LATITUDES

«Neurodroits» et les autres mots de novembre

Le langage révèle l’époque. Notre chroniqueuse s’interroge ce mois-ci sur l’usage des termes «neurodroits», «lombricompostage» et «saisons».

Neurodroits

La question est dans l’air, faut-il édicter des neurodroits pour nous protéger? L’enjeu: empêcher des logiciels d’analyser l’activité de notre cerveau pour modifier nos états émotionnels, orienter notre façon de penser ou tout autre usage malveillant. Des intrusions nullement futuristes. En effet, en analysant le cerveau d’un sujet avec l’IA, il est déjà possible de reconstituer le discours oral qu’il a entendu ou de reproduire des images des photographies qu’il regardait.

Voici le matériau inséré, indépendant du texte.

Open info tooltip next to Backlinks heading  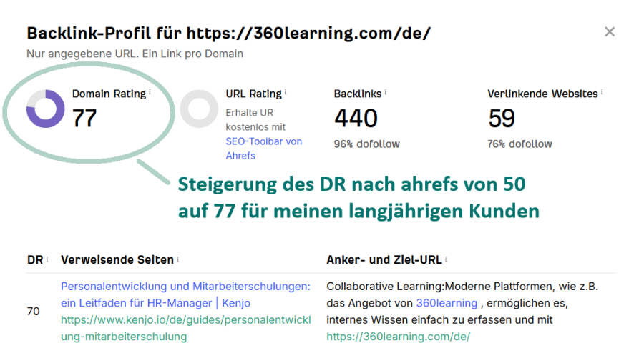[x=386, y=93]
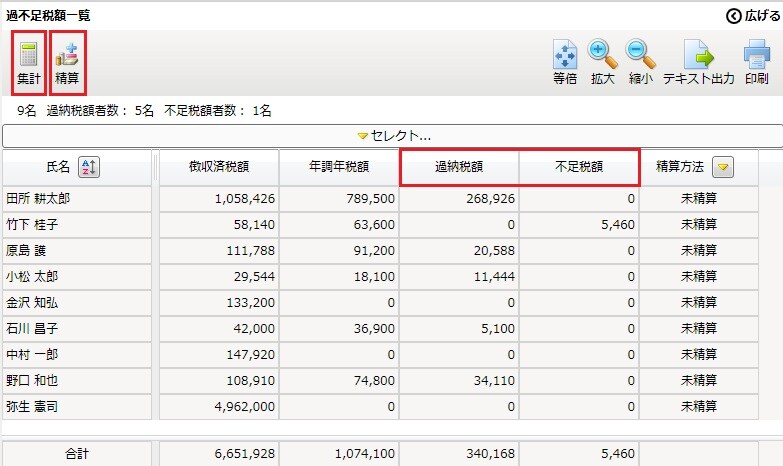This screenshot has height=466, width=783.
Task: Export using the テキスト出力 icon
Action: click(698, 61)
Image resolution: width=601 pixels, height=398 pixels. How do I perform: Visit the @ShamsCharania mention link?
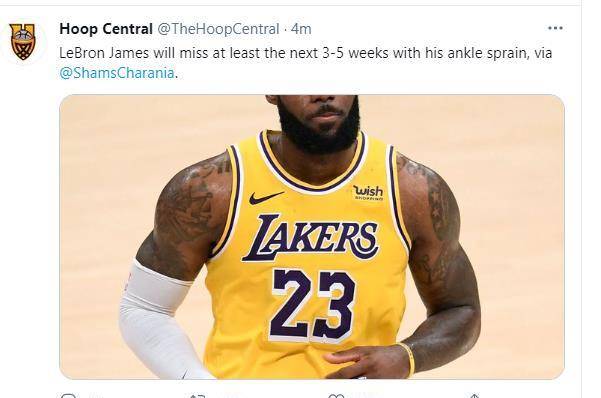coord(117,72)
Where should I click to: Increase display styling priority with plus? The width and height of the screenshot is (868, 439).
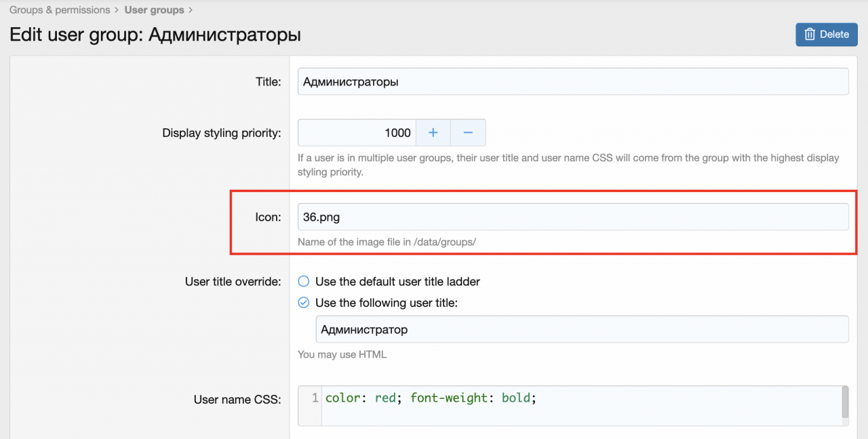point(433,133)
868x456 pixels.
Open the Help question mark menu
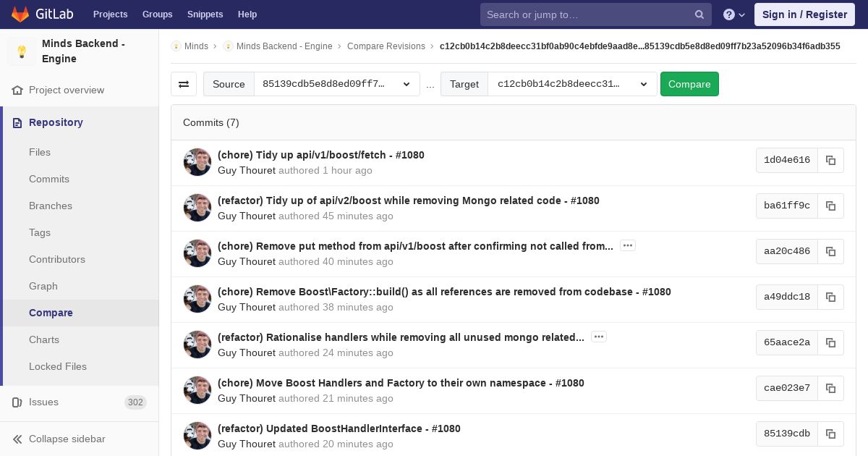(733, 14)
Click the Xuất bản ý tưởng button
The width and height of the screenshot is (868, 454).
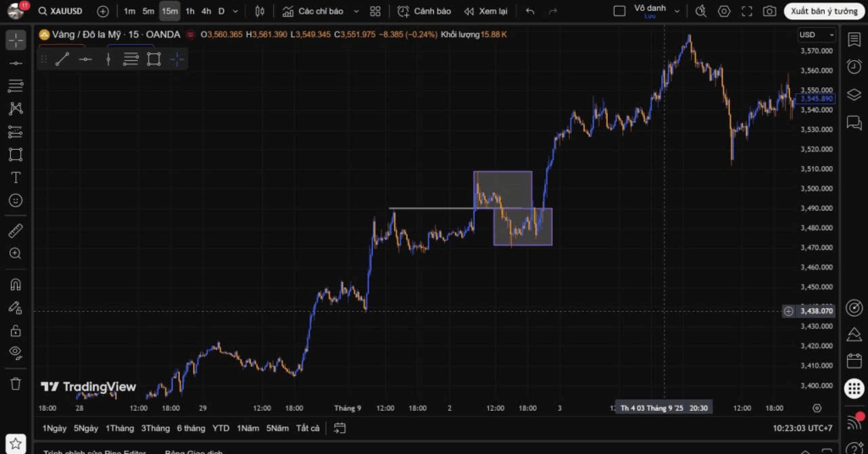824,11
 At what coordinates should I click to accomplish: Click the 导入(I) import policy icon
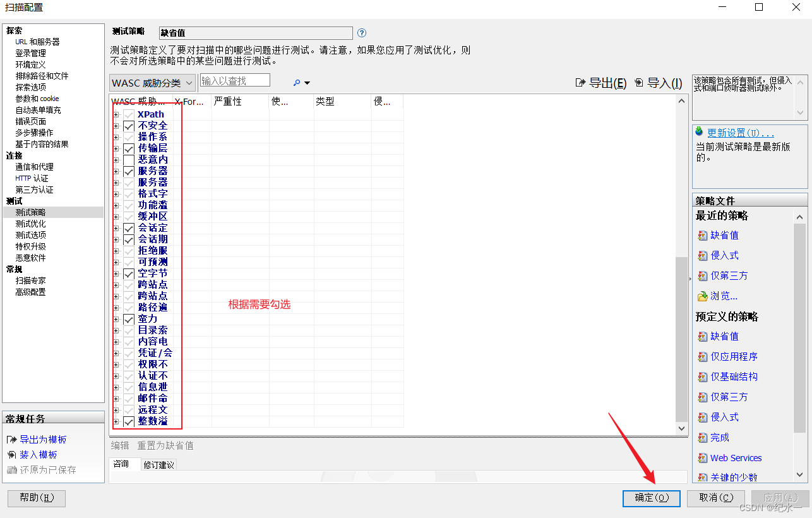coord(638,83)
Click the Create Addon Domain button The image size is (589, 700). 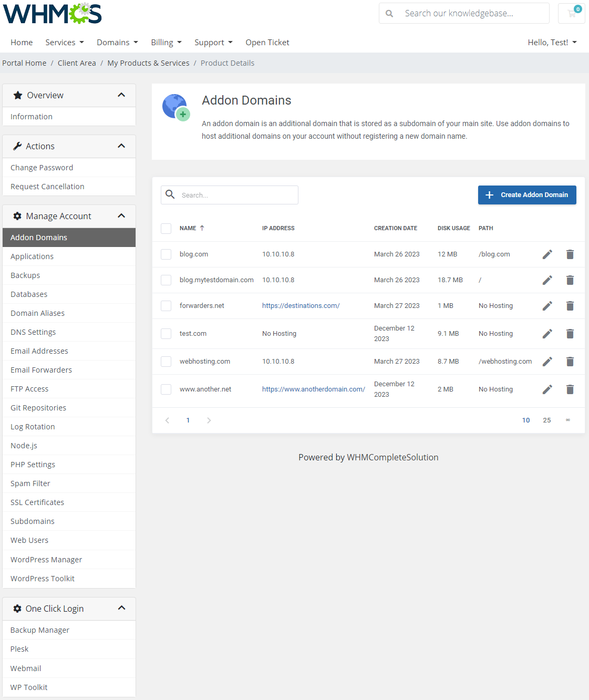coord(527,195)
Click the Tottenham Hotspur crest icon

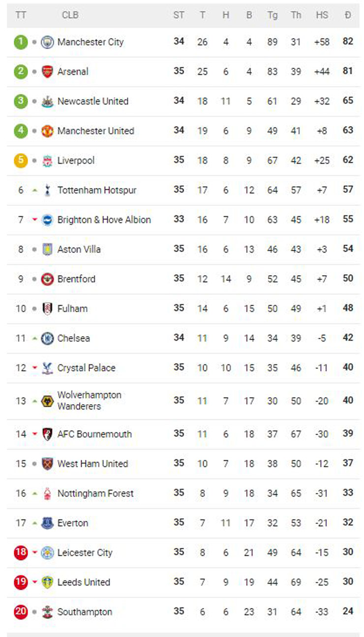click(x=47, y=190)
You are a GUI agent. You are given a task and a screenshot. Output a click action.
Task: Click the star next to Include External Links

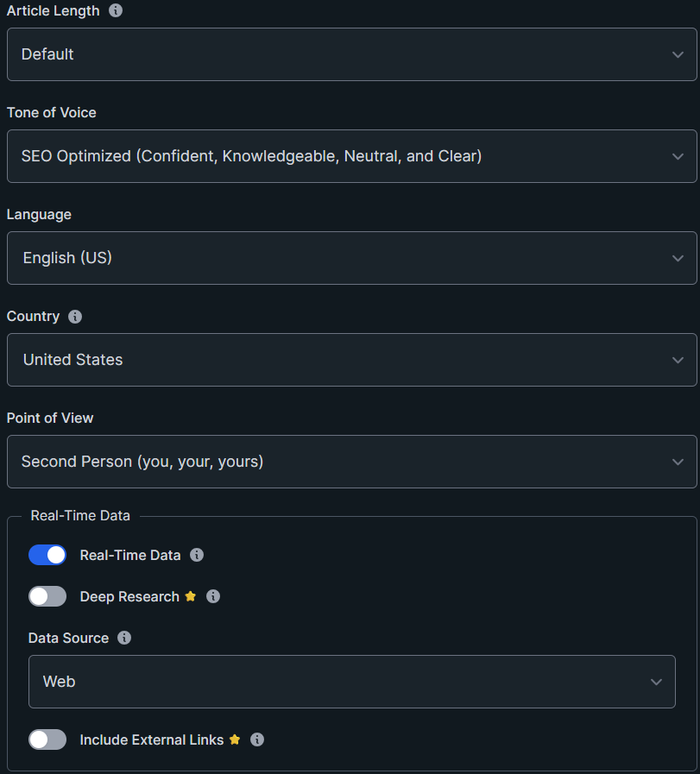pos(235,739)
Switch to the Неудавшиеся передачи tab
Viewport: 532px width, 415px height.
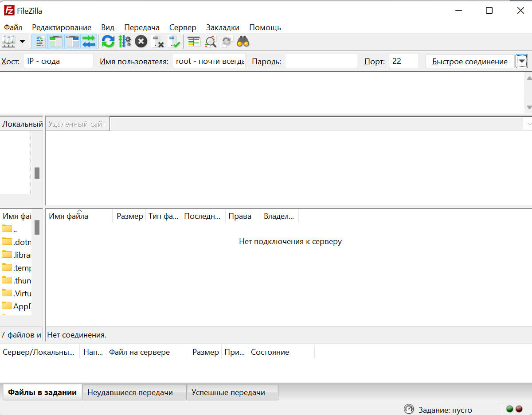130,392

Un tel décodage nécessite pour l’heure d’insérer la tête de l’intéressé dans un scanner. Impossible donc de l’effectuer à notre insu. Et demain? Les progrès des neurotechnologies requièrent «l’élaboration d’un instrument normatif mondial et d’un cadre éthique», cialis europe online. Aujourd’hui, le Chili est le premier État au monde qui, grâce à des neurodroits, entend prémunir ses citoyennes et citoyens contre les dérives potentielles du recours aux neurotechnologies. Il y a deux ans, Marcello Ienca, alors chercheur au Collège des Humanités de l’EPFL, rédigeait des recommandations afin de développer un cadre pour «ces droits humains de l’esprit». Qui s’y attelle en Suisse?

Lombricompostage

Les vers de terre, en assurant l’essentiel de la vie du sol, sont des contributeurs méconnus mais très précieux pour notre alimentation. Ainsi, ils participeraient plus que la Russie à la production céréalière mondiale. Sans eux, la terre se meurt. Or, ils sont menacés. De nombreuses études montrent les effets délétères du glyphosate sur ces créatures qui transforment sans relâche les matières végétales en décomposition en humus riche en nutriments. Ce processus est connu sous le nom de lombricompostage.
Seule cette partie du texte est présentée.